Wat is het oordeel van de rechtbank?
6. Artikel 13b, eerste lid, van de Opiumwet geeft verweerder de bevoegdheid om een lokaal te sluiten als daar drugs wordt gevonden. Uit vaste rechtspraak van de Afdeling bestuursrechtspraak van de Raad van State (de Afdeling) volgt dat verweerder, als sprake is van meer dan 0,5 gram harddrugs of meer dan 5 gram softdrugs, er van uit mag gaan dat de drugs bestemd waren voor verkoop, aflevering of verstrekking.

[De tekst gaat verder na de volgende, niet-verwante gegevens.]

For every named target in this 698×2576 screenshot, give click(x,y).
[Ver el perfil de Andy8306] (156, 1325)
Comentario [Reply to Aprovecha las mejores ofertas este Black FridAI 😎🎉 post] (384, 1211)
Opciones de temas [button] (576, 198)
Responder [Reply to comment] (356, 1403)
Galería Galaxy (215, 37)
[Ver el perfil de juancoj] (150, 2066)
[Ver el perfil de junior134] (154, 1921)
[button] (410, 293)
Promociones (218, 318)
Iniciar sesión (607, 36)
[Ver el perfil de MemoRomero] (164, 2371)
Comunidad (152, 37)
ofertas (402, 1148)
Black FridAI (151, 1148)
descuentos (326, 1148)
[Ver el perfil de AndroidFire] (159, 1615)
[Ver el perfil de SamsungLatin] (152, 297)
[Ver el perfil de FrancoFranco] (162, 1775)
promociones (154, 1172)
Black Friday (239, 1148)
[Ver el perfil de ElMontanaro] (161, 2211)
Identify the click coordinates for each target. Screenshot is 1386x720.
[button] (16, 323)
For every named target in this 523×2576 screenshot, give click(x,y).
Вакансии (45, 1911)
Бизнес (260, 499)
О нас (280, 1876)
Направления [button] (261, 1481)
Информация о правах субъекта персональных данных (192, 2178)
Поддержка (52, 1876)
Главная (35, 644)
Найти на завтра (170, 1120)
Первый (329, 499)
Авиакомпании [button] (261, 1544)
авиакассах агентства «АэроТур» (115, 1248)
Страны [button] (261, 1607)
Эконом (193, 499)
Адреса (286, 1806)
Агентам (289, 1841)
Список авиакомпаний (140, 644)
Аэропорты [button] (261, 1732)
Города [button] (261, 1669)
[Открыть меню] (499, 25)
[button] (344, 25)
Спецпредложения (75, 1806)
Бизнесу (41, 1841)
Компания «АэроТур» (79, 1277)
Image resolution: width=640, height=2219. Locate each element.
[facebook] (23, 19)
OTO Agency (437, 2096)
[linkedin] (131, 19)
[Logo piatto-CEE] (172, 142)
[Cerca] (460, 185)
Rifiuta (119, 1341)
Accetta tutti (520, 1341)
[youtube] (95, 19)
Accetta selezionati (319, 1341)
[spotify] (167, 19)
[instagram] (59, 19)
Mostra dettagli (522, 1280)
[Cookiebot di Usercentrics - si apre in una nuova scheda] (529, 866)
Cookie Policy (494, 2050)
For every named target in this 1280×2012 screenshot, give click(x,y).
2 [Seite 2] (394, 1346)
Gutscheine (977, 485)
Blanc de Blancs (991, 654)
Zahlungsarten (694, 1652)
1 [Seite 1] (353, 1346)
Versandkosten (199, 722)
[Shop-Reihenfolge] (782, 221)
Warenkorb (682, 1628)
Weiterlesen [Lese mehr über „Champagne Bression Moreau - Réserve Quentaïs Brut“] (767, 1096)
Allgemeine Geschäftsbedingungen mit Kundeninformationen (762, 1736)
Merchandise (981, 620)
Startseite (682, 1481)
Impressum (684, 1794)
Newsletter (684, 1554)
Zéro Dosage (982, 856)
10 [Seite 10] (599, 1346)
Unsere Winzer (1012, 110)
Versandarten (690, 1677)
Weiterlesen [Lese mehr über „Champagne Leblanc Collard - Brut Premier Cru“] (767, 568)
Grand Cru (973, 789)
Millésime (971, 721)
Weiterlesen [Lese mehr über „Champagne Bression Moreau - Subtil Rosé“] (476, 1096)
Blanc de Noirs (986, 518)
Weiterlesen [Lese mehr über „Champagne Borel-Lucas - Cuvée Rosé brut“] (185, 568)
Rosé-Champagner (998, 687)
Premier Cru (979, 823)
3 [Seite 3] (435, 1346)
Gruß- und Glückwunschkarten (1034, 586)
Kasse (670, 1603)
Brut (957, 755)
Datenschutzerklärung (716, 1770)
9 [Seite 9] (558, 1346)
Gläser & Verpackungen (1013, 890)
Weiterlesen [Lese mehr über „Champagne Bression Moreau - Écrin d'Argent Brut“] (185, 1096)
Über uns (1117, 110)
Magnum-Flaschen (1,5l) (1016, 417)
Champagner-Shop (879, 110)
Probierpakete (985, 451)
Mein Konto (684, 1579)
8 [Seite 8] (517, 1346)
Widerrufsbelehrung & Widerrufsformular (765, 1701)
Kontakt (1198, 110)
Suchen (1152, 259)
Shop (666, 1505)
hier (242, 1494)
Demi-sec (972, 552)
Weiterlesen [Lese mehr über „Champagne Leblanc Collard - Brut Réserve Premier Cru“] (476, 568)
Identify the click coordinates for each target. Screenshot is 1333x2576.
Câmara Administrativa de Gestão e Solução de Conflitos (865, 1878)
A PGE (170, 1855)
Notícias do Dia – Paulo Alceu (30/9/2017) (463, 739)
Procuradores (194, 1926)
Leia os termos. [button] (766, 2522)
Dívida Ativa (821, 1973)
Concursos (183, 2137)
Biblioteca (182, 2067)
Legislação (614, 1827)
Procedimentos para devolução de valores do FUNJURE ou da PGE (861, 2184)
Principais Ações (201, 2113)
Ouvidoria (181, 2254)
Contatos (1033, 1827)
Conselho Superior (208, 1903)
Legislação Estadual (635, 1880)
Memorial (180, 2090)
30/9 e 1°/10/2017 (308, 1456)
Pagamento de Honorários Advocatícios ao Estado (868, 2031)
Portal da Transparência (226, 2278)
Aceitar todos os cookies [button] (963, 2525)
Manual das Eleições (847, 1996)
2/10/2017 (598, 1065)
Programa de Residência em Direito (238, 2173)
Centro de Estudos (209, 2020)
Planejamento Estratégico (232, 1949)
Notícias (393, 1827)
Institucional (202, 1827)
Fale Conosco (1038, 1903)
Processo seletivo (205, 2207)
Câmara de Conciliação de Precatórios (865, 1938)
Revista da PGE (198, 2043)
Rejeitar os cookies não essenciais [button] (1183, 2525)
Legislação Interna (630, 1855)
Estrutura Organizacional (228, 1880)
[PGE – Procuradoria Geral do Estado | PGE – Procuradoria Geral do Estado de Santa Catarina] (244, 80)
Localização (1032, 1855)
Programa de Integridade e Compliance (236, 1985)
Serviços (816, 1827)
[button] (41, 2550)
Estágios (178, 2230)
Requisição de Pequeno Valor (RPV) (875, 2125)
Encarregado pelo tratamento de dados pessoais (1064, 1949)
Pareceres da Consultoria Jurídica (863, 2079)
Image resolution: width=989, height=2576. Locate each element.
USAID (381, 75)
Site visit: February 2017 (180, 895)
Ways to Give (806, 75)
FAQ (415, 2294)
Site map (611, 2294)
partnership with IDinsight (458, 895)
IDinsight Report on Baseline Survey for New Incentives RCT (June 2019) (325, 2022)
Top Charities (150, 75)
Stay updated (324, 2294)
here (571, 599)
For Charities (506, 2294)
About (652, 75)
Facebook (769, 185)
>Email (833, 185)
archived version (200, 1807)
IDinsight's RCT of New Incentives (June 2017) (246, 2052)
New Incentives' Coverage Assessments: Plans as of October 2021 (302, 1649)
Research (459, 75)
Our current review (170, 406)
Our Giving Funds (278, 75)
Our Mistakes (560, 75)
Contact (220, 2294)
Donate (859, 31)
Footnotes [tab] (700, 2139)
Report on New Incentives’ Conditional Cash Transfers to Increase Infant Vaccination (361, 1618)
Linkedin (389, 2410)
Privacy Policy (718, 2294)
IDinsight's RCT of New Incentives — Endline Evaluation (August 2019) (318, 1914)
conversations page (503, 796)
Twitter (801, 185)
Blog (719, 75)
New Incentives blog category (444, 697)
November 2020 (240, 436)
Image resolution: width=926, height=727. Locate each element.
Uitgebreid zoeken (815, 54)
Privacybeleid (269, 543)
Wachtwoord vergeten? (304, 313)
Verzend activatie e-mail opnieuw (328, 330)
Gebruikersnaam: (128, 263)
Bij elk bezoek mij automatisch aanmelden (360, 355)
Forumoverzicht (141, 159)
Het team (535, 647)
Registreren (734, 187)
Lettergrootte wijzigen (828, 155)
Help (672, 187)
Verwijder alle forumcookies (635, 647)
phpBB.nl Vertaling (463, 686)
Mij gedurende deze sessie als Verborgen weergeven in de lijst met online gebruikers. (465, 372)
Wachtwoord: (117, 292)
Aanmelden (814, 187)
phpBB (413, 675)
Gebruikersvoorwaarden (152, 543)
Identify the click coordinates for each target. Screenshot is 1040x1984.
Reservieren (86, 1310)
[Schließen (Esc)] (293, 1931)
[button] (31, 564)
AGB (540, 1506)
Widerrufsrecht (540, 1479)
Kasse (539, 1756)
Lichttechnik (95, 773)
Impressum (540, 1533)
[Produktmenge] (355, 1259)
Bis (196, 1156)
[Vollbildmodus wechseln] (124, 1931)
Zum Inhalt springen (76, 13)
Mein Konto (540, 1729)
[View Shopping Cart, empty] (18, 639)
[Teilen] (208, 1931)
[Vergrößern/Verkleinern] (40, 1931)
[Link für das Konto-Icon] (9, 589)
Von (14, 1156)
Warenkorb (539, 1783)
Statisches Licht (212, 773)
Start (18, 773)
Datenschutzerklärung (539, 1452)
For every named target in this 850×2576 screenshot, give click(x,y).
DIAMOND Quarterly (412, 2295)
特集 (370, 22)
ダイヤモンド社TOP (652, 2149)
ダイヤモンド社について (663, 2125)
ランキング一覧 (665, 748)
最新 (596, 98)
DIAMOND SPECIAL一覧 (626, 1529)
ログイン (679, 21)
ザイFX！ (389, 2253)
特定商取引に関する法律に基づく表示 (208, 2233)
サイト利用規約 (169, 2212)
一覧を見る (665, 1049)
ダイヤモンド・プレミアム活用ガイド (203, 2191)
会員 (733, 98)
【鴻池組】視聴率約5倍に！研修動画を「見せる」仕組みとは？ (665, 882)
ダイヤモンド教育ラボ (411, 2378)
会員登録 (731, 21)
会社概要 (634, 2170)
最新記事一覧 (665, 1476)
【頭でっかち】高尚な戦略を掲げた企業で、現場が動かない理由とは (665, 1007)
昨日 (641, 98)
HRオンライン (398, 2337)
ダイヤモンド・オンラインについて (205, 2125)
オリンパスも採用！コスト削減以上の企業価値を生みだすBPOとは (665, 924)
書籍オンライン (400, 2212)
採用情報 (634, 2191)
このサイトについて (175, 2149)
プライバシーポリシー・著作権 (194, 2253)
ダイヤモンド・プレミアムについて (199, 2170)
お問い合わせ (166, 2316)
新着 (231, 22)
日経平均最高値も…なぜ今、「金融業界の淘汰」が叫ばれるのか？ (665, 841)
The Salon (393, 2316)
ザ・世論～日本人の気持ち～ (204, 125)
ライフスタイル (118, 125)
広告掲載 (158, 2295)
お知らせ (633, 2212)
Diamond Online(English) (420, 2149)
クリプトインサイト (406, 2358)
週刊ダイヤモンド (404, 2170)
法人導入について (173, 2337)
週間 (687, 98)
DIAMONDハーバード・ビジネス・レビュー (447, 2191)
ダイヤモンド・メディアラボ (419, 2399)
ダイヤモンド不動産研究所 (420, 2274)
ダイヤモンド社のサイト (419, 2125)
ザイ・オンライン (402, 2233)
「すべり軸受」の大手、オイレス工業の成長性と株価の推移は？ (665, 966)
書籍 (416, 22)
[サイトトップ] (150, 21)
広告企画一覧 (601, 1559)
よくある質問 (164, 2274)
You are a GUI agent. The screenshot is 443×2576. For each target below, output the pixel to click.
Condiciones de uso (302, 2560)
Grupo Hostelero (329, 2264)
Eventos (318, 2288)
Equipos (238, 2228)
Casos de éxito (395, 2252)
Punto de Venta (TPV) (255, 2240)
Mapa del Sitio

7. Uit de bestuurlijke rapportage van 13 oktober 2022 en de aanvullende rapportage van 23 november 2022, die beide zien op de controle van 6 oktober 2022, volgt dat door een medewerker van de Haagse pandbrigade is gezien dat vanuit de horeca-inrichting door eiser een tasje op het dak van het pand werd gelegd. Dit tasje is door de politie van het dak gehaald en hierin werd een hoeveelheid verdovende middelen aangetroffen met een bruto gewicht van 141,85 gram.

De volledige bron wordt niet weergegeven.